Most marketers rely on the big three social platforms to connect, engage and inform their followers. For B2C marketers, 97% used Facebook, 65% used Twitter, and 60% used Instagram, according to 2018 Statista data. For B2B, 89% used Facebook, 81% used LinkedIn, and 75% used Twitter.

For years, Twitter has consistently ranked among brands’ go-to destinations for social media platforms. But did you know Twitter has 32% fewer daily active users (126 million) than Snapchat (186 million)?

Because of Snapchat’s limited niche audience, marketers shy away from it. Only 8% of B2C marketers use it, and 6% of B2B businesses have an account.

So, how has Twitter managed to stay a marketer-favorite despite its small audience while Snapchat never really took off?

At first glance, you might think Snapchat has a younger demographic. Those between the ages of 18 and 29 (68%) are most likely to use Snapchat while only 26 % of adults between the ages of 30 and 39 use Snapchat, according to 2018 Pew Research Center data.
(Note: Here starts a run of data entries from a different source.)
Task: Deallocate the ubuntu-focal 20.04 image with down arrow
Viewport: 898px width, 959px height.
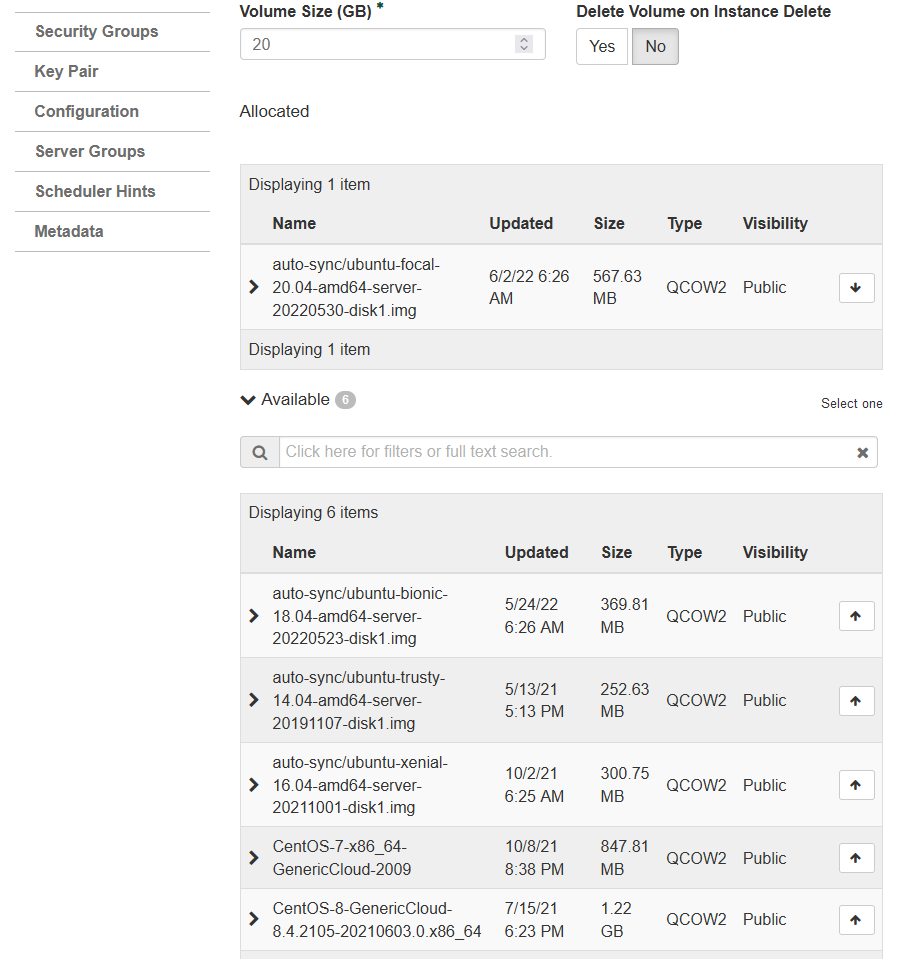Action: point(856,288)
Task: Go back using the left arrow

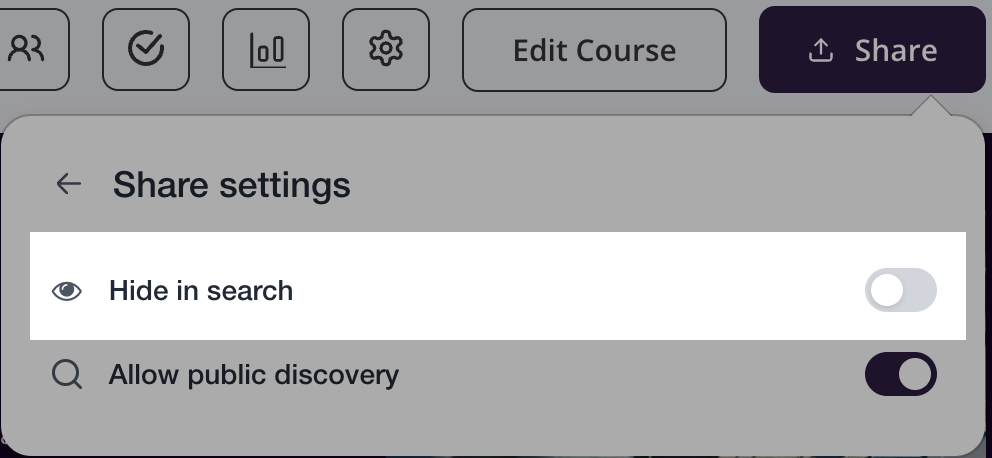Action: click(68, 184)
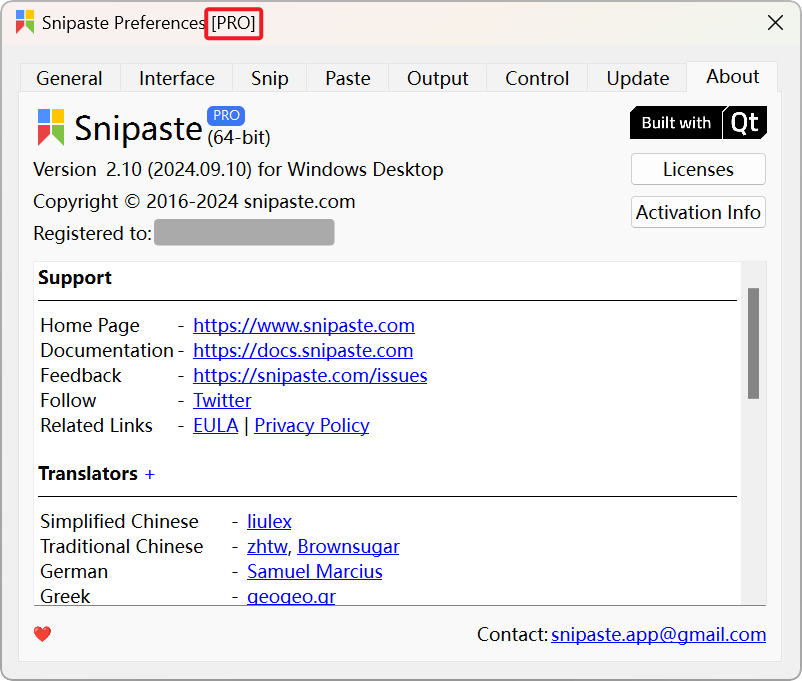Select the Paste tab
Image resolution: width=802 pixels, height=681 pixels.
(x=348, y=78)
Yet, the breakdown on Twitter is pretty darn similar. Only 27% of 30- to 39-year-old adults use Twitter, and its largest segment of users are between the ages of 18 and 29.

If it’s not the demographics that set Twitter apart, what is it?
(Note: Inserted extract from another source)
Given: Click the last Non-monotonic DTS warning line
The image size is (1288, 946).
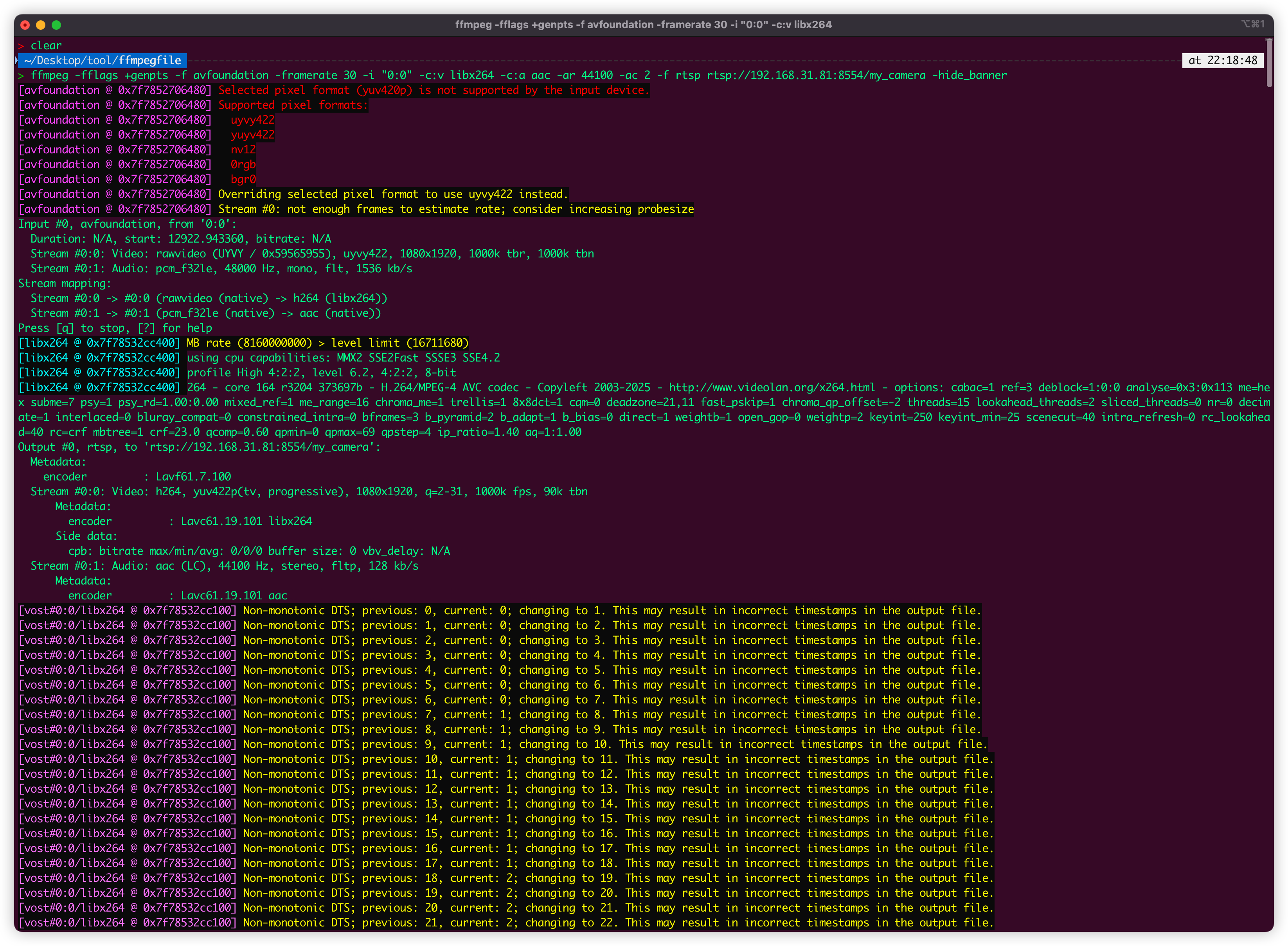Looking at the screenshot, I should pyautogui.click(x=504, y=923).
For many, it may be a force of habit. When social networks were just catching on, Twitter and Facebook were constantly duking it out to see who would take the top spot. While Facebook continued to grow at a steady rate, Twitter growth petered out. In fact, its growth trajectory looks shockingly similar to Snapchat’s.

It also helps that Twitter is a much lighter lift for businesses. It’s one of the few platforms you can still publish a post with nothing more than text and have it perform well!

Now’s the time to evaluate exactly why your business is using Twitter. What’s your goal for the platform, and is it worth the time you invest?

Sure, your tweets might get seen by a fair-sized audience. But if only one or two people retweet and the platform’s not driving traffic to your website, is that worth it?

If you’re not sure if Twitter is doing much for your business (beyond providing engagement/reach numbers on the platform), experiment by not posting for a week and see if you notice a discernable impact on your business.

Frankly, the time you gain may be better spent on other social platforms. Think of the time you’d have to create videos for Facebook and Instagram!

While you start dreaming of the possibilities, don’t delete your business’ Twitter altogether.

Over 85% of small-to-medium business patrons said it’s important that businesses provide customer service support on Twitter.

You should still check your notifications daily and respond to any tweets or messages sent directly to your company.

If you want to encourage your followers to migrate to another platform where you’re more active, pin a tweet at the top of your profile that points them there.